Si le nom d'Eddie Jefferson ne vous parle pas, il est pourtant celui qui se cache derrière un style qui révolutionnera le monde du jazz. Né le 3 août 1918 à Pittsburgh, Jefferson n'est pas vraiment destiné à devenir un grand nom du jazz. Passionné par les claquettes, on ne peut pas dire que sa voix soit son plus grand atout. Ni puissante, ni virtuose, il réussira pourtant à sortir son épingle du jeu lors d'une jam-session en 1949, alors qu'il a l'idée de poser sa voix sur un solo instrumental. Simple en apparence, ce geste sera à l'origine d'un nouveau mouvement : le vocalese.
Pour vous donner plus de détails sur le vocalese, il consiste à l'écriture d'un texte original, bien souvent poétique, parfois même autobiographique, que l'on vient poser sur un solo de jazz déjà existant, tout en respectant chaque changement de rythme et de mélodie. Là où le scat va improviser avec les sons et jouer avec les onomatopées, le vocalese va raconter une histoire. Et dès 1950, ce style va séduire puisque King Pleasure va populariser "Moody's Mood for Love", un titre écrit par Jefferson sur le solo du saxophoniste James Moody.

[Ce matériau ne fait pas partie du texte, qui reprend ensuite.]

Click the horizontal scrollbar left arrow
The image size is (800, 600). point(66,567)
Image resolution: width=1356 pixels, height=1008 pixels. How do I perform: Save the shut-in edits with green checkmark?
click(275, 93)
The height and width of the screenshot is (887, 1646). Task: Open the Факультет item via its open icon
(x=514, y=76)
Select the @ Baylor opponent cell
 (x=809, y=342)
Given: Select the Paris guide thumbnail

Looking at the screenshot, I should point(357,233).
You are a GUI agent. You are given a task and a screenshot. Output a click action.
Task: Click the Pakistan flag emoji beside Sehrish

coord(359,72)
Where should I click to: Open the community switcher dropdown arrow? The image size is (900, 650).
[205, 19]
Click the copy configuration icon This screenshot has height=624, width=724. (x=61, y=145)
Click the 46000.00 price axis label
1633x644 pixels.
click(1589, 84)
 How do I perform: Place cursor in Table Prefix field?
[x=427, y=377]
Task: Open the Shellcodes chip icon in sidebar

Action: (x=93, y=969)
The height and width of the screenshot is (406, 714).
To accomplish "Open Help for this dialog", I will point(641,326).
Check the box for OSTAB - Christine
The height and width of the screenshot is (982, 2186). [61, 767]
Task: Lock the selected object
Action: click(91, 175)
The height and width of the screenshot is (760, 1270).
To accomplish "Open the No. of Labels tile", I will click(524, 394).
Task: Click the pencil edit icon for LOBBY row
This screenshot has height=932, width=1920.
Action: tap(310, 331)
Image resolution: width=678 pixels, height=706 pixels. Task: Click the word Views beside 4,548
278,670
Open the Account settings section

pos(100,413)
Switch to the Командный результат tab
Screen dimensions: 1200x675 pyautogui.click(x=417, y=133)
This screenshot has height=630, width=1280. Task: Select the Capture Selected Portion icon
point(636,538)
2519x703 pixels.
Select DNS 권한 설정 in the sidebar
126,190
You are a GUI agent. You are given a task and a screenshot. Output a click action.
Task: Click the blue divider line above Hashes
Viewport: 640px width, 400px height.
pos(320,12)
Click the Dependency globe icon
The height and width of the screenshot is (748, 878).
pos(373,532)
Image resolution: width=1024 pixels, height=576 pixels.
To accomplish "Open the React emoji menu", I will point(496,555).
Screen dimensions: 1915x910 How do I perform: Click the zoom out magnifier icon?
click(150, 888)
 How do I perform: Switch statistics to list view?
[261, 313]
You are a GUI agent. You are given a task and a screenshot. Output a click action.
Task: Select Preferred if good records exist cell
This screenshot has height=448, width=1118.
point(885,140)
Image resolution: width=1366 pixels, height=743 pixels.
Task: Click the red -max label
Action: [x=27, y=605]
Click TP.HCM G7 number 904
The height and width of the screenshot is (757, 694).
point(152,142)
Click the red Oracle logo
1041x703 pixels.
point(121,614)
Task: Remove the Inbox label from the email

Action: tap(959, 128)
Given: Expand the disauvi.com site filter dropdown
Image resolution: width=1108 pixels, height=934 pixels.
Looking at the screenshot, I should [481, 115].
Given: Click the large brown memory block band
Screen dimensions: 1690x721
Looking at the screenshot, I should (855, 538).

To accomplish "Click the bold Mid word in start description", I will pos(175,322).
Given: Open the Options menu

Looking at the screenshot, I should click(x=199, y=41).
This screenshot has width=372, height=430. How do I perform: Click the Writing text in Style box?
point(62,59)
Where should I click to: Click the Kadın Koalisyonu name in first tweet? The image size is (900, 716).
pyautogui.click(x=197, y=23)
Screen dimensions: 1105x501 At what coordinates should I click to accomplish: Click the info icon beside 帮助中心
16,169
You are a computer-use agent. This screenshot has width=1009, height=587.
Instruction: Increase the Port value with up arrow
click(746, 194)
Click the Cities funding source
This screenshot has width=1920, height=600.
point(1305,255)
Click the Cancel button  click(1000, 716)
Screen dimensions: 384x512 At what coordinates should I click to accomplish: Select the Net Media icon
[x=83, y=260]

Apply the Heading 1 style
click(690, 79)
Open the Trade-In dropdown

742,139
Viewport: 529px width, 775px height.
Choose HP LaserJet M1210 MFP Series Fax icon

Et c'est là où Jefferson va s'illustrer davantage : le chanteur va enregistrer son tout premier morceau en vocalese, avant de collaborer avec James Moody et le saxophoniste Richie Cole. Il écrira des textes sur des standards comme Jeannine, Lady Be Good, So What, ou encore Bitches Brew, tissant un pont entre l’improvisation instrumentale et la narration chantée. L'artiste aurait pu continuer comme ça encore longtemps, s'il n'avait pas été victime d'un tragique accident.
Le 9 mai 1979, Eddie Jefferson se lève avec un pressentiment qui ne le lâche pas la journée. Il le sent : quelque chose de tragique se prépare. Il a beau prévenir ses proches, il le sent au plus profond de lui. Mais Jefferson a une grosse journée, il est attendu le soir même pour un concert à Détroit. Et malheureusement, son intuition va se transformer en véritable tragédie, puisqu'en sortant de sa représentation, il sera assassiné de quatre balles tirées à bout portant. Si le principal suspect, un ancien danseur, a été arrêté le soir même, il sera finalement acquitté pour manque de preuves.
Artiste visionnaire et figure discrète, Eddie Jefferson a transformé sa voix en instrument narratif. Le jazz, grâce à lui, a trouvé un nouveau souffle, littéralement.